A new study by Purdue University has shown that high humidity present in bathrooms and kitchens degrades the vitamins and health supplements stored in those rooms, even if the lids are on tight.
Lisa Mauer, a Purdue associate professor of food science, has shown that subjecting certain products, such as vitamin C, to humidity can chemically change their compositions, eliminating the health benefits associated with those products.
She said that crystalline substances - including vitamin C, some vitamin B forms and other dietary supplements - are prone to a process called deliquescence, in which humidity causes a water-soluble solid to dissolve.
Keeping those supplements away from warm, humid environments can help ensure their effectiveness.

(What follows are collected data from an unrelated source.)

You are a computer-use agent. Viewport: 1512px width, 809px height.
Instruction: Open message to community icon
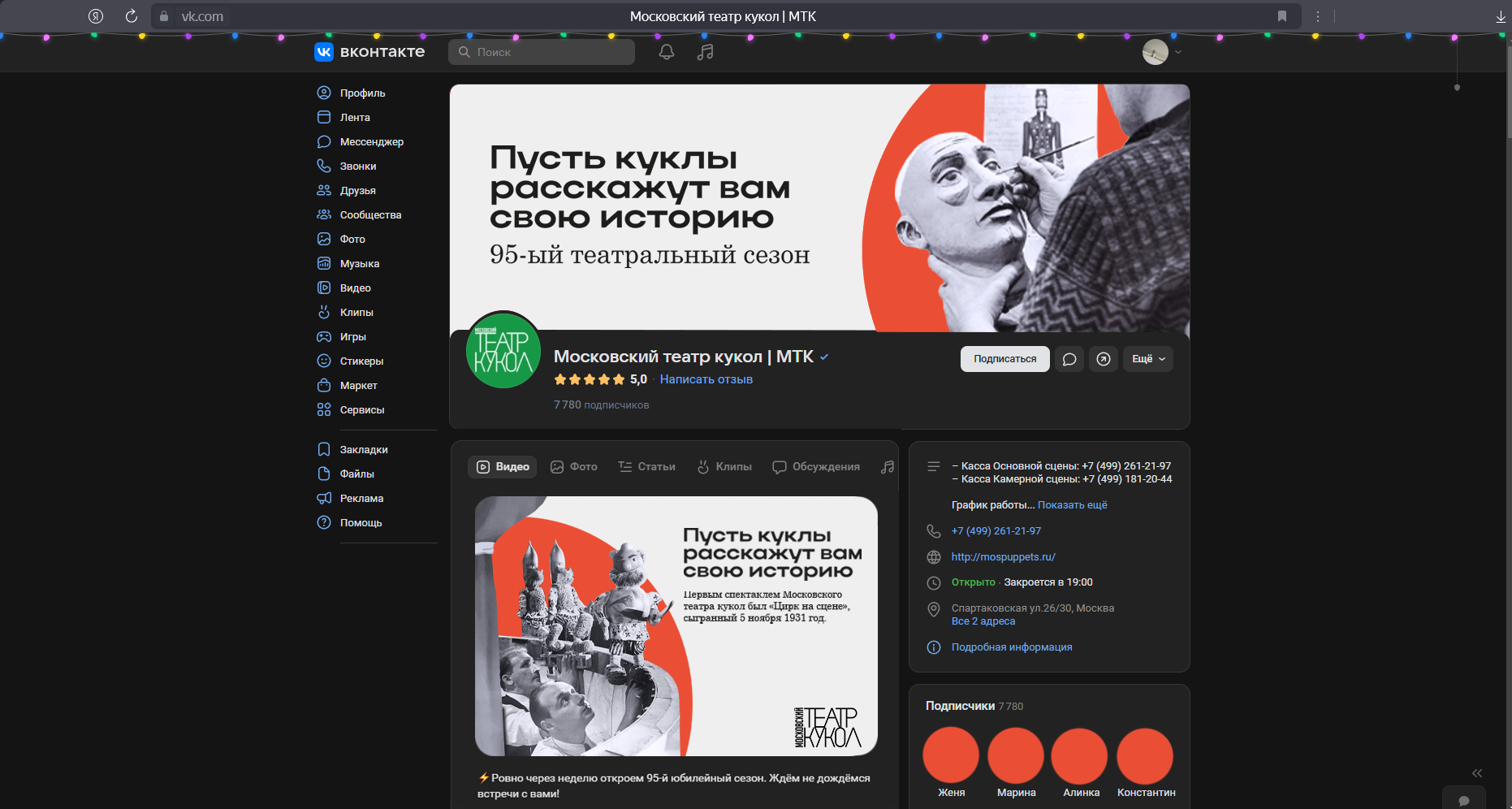point(1069,359)
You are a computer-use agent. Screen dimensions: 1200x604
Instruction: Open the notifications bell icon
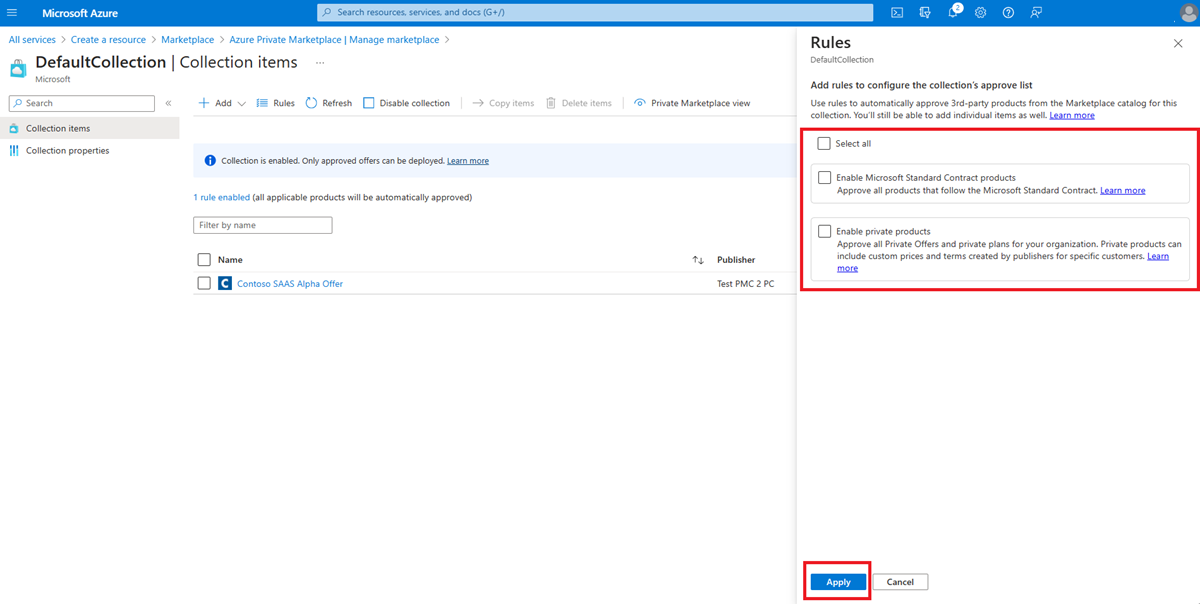click(x=953, y=13)
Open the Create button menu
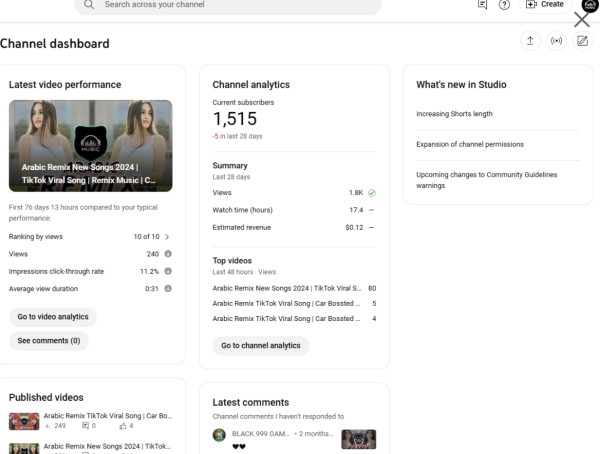Viewport: 600px width, 454px height. click(545, 5)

"You might see salt or sugar start to cake in the summer, start to form clumps, and that's a sign of deliquescence. You can also get chemical instabilities, which are a little more problematic if you're consuming a dietary supplement with vitamin C for that vitamin C content," said Mauer.
Mauer said that kitchen salt, sugar and powdered drink mixes commonly cake, making their measurement more difficult but not rendering them useless. However, chemical changes become more than a nuisance in vitamins and dietary supplements.
"If you get some moisture present or ingredients dissolve, they'll decrease the quality and shelf life of the product and decrease the nutrient delivery," Mauer said.
"You can get complete loss of the ingredients. It depends on the conditions. It depends on the formulations. Within a very short time - in a week - you can get complete loss of vitamin C in some products that have deliquesced."
Bathrooms and kitchens can increase the detrimental effects because of spikes in humidity in those rooms. And Mauer said storing vitamins or supplements in containers with lids doesn't always help.
"Opening and closing a package will change the atmosphere in it. If you open and close a package in a bathroom, you add a little bit of humidity and moisture each time," Mauer said.
"The humidity in your kitchen or bathroom can cycle up quite high, depending on how long of a shower you take, for example, and can get higher than 98 percent," she added.
The study was published in the early online version of the Journal of Agricultural and Food Chemistry.